I've heard it said that everyone has a superpower. Glen's was sharpening pencils. He was the best I've ever seen. He knew it too. How couldn't he? There came a time in that year, 2004 I think it was, that the rest of the class simply gave up on doing it themselves. Whenever their pencils got dull or broke or a new one was needed, they brought it to Glen. And I let them. It was an arrangement that worked for everyone. The student got his or her pencil sharpened quickly and without hassle. Glen got to do what he loved to do. And I didn't have to sharpen any pencils myself or put up with the incessant grinding associated with repeated failures.
Glen had a method. He told it to me once, explaining it with the same level of passion experts in other, more respected fields possess. He did this over coffee during an afternoon recess. He wouldn't tell me anything without the coffee.
You stick the pencil all the way in and hold it firm, Glen said. Firm, he repeated. Grip it close to the entry hole, leaving only enough space to account for the pencil being drawn in by the spinning blades. Never let it spin. He took a drink. Letting it spin was a rookie mistake. Did I understand?
I said I did.
A pencil that spun got an uneven cut. You'd end up with one good side, the lead nice and sharp, and at first glance you'd think you did it. But turn that pencil just a little and you'd see the lead on the other side still covered with wood. So hold it firm, let the blades do their job. Glen drank more coffee.
There was something else I needed to know. Something important. Something attitudinal, not technical.
You had to show the sharpener who was boss.

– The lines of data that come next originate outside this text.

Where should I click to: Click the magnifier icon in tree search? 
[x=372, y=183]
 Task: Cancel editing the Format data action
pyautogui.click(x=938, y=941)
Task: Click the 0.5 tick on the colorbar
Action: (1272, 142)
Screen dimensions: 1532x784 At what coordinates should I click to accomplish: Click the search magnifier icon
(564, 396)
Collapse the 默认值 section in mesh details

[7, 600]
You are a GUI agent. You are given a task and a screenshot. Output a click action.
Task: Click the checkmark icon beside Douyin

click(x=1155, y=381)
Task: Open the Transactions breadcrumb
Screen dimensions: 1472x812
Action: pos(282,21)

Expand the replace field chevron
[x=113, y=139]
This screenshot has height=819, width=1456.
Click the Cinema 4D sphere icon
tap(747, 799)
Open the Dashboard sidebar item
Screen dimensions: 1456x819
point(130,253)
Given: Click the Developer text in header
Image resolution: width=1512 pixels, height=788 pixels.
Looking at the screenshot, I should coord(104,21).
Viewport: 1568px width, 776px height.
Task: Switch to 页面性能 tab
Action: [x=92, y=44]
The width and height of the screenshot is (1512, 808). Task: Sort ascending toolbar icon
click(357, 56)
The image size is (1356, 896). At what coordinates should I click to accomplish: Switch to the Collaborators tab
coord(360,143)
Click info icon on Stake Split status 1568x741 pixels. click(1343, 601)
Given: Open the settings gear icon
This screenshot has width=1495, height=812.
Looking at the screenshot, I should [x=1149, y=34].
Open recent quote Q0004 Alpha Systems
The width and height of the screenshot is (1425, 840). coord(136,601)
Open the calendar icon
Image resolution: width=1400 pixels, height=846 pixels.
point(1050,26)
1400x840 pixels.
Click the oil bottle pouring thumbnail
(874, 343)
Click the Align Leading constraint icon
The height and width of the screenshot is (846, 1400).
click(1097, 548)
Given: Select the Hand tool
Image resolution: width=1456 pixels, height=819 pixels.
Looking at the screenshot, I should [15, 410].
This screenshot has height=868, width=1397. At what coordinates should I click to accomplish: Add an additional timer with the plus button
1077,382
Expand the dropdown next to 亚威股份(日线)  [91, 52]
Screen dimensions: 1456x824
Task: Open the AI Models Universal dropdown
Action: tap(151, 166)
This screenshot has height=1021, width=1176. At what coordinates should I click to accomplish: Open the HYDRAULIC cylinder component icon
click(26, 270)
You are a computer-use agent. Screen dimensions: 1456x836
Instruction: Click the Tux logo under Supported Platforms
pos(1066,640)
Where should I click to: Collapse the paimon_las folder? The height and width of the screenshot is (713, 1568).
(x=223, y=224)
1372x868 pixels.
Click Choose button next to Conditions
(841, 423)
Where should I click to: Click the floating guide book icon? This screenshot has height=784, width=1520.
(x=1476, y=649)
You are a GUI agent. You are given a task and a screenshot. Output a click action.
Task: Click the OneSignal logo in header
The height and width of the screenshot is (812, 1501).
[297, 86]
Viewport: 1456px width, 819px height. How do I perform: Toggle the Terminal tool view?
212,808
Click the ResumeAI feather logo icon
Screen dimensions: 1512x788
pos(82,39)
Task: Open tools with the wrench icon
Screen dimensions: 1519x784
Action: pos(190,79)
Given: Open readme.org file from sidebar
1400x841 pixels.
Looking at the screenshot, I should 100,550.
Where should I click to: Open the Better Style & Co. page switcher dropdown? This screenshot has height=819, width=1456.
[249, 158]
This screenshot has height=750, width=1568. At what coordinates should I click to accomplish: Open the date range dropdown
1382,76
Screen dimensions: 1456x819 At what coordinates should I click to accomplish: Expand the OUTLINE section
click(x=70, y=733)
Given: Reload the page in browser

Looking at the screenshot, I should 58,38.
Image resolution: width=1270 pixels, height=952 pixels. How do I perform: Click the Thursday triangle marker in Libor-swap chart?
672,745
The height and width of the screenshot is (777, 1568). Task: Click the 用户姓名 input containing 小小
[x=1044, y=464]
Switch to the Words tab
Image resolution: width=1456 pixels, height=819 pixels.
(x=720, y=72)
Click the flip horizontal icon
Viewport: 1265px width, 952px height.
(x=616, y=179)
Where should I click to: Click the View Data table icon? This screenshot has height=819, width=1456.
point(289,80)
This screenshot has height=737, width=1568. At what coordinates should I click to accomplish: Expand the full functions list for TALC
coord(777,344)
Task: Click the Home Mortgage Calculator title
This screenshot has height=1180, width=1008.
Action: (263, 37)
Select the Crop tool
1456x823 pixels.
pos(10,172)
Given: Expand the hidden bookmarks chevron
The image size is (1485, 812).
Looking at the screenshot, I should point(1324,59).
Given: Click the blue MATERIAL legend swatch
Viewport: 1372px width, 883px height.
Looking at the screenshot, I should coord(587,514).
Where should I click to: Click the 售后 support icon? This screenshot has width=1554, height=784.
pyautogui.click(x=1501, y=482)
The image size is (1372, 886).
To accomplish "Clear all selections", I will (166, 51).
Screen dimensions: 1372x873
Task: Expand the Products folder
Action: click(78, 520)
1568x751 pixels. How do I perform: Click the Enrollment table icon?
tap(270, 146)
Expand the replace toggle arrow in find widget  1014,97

Not only did you hold that pencil firm and not let the blades turn it on you, you pushed in as you sharpened. You fed the blades the pencil. Not too hard, that could break the point off, but steady, forceful. It was the left hand, Glen insisted, that did the work. True, the right hand was the one that was moving, rotating the handle around and around. But like any great magician, Glen said, the real business was done where those in the audience rarely thought to look. There was technique in the handle turn, easy and consistent, not too fast, not too slow, but it was what you did with that left hand that made all the difference.
And then Glen leaned close to me. He checked behind him. And he told me the difference between a good pencil sharpener and a great one, one who got it right every time.
The secret, he whispered, the thing he never told anyone else, was knowing when to stop. Most kids stopped any old time. For them, it was like chewing food or brushing their teeth. They did it for awhile and when they felt like they'd done it for long enough they quit. But if you sharpened a pencil too long you could break the lead all over again. And if you stopped too early, it was almost impossible to pick up where you left off.
So how did Glen know when to stop?
He listened. A sharp pencil made a different sound than an dull or nearly sharp one. And when you heard the change you stopped immediately. You pulled the pencil free, and it was perfect. Glen always heard the change.
I asked him to describe it to me, those sounds, the difference between done and not done, perfect and something quite not. But Glen only smiled and told me you either heard it or you didn't. And then he thanked me for the coffee and went outside.